··· INPUT DATA ···
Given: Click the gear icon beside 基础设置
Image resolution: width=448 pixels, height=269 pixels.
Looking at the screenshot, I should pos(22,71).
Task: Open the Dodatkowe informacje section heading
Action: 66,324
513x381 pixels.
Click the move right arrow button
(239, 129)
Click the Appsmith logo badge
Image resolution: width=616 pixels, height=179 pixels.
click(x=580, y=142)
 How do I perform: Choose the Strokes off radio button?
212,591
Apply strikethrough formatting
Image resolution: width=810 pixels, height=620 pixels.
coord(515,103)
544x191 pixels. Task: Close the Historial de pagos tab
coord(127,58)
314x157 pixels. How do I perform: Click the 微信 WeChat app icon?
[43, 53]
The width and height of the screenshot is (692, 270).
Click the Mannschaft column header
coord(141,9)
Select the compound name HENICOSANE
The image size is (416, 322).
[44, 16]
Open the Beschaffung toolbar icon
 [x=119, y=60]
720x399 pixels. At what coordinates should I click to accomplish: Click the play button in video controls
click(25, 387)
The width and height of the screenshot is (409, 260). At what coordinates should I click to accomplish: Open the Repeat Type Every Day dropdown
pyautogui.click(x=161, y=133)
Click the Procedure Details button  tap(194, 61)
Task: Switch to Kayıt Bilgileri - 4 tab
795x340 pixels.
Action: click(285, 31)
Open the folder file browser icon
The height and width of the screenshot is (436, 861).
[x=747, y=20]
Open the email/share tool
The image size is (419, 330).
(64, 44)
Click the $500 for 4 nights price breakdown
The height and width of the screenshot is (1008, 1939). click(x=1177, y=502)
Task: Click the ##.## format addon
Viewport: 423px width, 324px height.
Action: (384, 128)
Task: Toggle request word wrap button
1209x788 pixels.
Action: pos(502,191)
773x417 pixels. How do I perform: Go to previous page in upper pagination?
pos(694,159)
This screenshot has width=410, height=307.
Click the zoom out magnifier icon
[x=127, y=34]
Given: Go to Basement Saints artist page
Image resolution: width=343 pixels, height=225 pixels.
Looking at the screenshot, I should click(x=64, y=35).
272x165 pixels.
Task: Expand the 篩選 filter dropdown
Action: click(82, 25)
···
# EXERCISE INSTRUCTIONS
Set out the entries once more, word for word.

# RESPONSE BOX
Given: Click the gear icon beside 基础设置
Image resolution: width=448 pixels, height=269 pixels.
Looking at the screenshot, I should pos(22,71).
Task: Open the Dodatkowe informacje section heading
Action: 66,324
513x381 pixels.
Click the move right arrow button
(239, 129)
Click the Appsmith logo badge
Image resolution: width=616 pixels, height=179 pixels.
click(x=580, y=142)
 How do I perform: Choose the Strokes off radio button?
212,591
Apply strikethrough formatting
Image resolution: width=810 pixels, height=620 pixels.
coord(515,103)
544x191 pixels. Task: Close the Historial de pagos tab
coord(127,58)
314x157 pixels. How do I perform: Click the 微信 WeChat app icon?
[43, 53]
The width and height of the screenshot is (692, 270).
Click the Mannschaft column header
coord(141,9)
Select the compound name HENICOSANE
The image size is (416, 322).
[44, 16]
Open the Beschaffung toolbar icon
 [x=119, y=60]
720x399 pixels. At what coordinates should I click to accomplish: Click the play button in video controls
click(25, 387)
The width and height of the screenshot is (409, 260). At what coordinates should I click to accomplish: Open the Repeat Type Every Day dropdown
pyautogui.click(x=161, y=133)
Click the Procedure Details button  tap(194, 61)
Task: Switch to Kayıt Bilgileri - 4 tab
795x340 pixels.
Action: click(285, 31)
Open the folder file browser icon
The height and width of the screenshot is (436, 861).
[x=747, y=20]
Open the email/share tool
The image size is (419, 330).
(64, 44)
Click the $500 for 4 nights price breakdown
The height and width of the screenshot is (1008, 1939). click(x=1177, y=502)
Task: Click the ##.## format addon
Viewport: 423px width, 324px height.
Action: (384, 128)
Task: Toggle request word wrap button
1209x788 pixels.
Action: pos(502,191)
773x417 pixels. How do I perform: Go to previous page in upper pagination?
pos(694,159)
This screenshot has width=410, height=307.
Click the zoom out magnifier icon
[x=127, y=34]
Given: Go to Basement Saints artist page
Image resolution: width=343 pixels, height=225 pixels.
Looking at the screenshot, I should click(x=64, y=35).
272x165 pixels.
Task: Expand the 篩選 filter dropdown
Action: click(82, 25)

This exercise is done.